Assigned task
In the material below, find the line that contains "The image size is (690, 453)." and the line that contains "You are a computer-use agent. The", then write out exactly those two lines and everything between them.

Records to use

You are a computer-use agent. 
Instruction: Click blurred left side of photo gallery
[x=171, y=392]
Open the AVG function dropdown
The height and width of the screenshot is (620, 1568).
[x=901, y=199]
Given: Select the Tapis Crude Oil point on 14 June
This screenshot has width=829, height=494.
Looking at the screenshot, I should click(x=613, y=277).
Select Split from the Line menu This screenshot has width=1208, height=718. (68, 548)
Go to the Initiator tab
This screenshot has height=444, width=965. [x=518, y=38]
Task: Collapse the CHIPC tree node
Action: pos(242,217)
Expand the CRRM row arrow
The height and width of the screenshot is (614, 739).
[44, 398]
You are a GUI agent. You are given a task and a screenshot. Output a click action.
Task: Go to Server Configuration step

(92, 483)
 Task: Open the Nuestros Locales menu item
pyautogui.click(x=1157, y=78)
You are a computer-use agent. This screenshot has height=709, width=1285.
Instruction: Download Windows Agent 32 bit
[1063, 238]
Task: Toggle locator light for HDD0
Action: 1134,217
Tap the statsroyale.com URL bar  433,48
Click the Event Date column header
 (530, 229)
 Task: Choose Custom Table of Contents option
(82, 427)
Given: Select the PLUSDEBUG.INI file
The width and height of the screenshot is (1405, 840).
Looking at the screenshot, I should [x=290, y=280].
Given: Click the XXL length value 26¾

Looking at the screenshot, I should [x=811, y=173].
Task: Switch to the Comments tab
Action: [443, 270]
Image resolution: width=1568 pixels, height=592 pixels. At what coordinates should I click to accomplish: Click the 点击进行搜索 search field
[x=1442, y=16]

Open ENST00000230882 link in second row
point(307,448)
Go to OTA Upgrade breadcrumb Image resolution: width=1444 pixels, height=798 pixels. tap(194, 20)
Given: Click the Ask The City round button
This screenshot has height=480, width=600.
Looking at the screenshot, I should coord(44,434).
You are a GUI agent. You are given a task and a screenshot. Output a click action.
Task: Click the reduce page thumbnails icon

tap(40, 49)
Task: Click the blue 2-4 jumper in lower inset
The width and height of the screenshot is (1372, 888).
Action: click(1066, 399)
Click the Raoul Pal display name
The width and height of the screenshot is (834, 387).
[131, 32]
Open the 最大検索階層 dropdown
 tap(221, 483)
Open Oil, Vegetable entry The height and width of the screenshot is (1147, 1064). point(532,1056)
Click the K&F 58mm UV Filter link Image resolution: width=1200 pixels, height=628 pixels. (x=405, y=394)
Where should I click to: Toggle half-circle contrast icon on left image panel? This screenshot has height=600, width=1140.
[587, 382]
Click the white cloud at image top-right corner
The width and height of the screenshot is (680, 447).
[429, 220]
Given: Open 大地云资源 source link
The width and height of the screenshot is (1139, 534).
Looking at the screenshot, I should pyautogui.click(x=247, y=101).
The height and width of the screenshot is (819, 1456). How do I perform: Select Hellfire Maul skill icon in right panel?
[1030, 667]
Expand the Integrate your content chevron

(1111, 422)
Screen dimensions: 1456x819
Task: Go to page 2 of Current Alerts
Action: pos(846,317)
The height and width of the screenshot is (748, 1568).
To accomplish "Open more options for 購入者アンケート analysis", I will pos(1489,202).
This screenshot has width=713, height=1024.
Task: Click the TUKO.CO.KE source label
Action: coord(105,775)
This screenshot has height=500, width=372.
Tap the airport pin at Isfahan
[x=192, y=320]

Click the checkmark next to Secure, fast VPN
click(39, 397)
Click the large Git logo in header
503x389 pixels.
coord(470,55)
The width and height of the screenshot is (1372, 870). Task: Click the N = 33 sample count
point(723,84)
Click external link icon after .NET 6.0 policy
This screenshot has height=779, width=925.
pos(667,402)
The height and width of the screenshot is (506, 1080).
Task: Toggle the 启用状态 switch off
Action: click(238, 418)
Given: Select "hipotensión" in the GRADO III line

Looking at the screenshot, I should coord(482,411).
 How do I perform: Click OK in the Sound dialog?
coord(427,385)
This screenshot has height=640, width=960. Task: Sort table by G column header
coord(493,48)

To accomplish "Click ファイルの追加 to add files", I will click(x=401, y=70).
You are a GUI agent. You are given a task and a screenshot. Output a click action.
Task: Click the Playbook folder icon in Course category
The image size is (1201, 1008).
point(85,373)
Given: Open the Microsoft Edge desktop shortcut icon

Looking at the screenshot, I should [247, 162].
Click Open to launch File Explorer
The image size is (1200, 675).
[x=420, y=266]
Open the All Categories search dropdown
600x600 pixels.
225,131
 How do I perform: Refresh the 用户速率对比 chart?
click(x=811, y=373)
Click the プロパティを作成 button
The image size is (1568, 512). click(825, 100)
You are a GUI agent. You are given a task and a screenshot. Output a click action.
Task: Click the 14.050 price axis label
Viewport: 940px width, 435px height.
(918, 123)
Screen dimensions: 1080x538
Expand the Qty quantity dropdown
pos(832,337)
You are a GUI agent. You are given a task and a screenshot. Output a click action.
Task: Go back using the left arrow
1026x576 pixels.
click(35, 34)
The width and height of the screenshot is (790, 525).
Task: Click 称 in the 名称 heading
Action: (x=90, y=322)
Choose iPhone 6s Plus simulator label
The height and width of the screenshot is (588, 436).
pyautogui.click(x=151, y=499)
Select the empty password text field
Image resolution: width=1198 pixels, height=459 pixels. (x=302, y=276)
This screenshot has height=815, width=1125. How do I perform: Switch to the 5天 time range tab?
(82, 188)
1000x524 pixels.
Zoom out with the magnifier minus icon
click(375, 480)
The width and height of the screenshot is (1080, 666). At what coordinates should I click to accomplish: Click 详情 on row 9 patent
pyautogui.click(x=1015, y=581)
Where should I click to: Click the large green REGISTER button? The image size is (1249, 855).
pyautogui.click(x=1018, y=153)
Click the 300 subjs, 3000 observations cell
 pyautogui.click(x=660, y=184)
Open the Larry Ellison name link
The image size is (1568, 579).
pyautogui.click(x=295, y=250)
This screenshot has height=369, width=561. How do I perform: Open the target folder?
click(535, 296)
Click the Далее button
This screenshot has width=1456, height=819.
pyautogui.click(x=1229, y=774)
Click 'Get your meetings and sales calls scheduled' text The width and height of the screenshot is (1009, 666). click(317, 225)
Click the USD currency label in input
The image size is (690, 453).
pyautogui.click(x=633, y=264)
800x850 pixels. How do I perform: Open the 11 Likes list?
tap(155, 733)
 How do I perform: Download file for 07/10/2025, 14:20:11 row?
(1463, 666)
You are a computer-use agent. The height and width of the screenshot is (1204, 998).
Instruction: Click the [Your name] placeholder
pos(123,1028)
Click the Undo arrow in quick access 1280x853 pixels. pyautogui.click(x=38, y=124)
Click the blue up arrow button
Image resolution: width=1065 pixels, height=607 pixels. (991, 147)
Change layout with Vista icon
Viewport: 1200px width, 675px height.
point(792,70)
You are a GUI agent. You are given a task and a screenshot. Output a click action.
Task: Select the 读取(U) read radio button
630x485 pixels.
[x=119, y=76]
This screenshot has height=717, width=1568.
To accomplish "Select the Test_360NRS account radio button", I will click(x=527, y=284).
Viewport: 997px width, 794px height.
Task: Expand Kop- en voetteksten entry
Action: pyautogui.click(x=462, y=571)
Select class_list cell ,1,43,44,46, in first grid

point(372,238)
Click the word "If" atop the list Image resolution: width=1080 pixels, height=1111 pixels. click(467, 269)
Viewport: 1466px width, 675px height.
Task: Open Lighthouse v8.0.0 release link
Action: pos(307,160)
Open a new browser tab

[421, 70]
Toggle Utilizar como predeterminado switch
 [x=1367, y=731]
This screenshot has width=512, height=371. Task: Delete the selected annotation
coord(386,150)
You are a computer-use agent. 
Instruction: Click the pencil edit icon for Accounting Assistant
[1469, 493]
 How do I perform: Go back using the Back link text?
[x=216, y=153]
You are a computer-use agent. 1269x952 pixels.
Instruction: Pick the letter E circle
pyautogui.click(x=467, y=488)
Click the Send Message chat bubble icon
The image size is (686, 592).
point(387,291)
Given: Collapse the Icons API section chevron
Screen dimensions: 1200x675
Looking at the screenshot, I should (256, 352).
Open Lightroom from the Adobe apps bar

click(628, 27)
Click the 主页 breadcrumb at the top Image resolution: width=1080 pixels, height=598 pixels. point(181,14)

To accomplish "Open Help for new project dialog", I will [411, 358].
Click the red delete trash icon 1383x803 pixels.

Answer box
The image size is (690, 453).
pyautogui.click(x=633, y=264)
800x850 pixels. How do I perform: Open the 11 Likes list?
tap(155, 733)
 How do I perform: Download file for 07/10/2025, 14:20:11 row?
(1463, 666)
You are a computer-use agent. The height and width of the screenshot is (1204, 998).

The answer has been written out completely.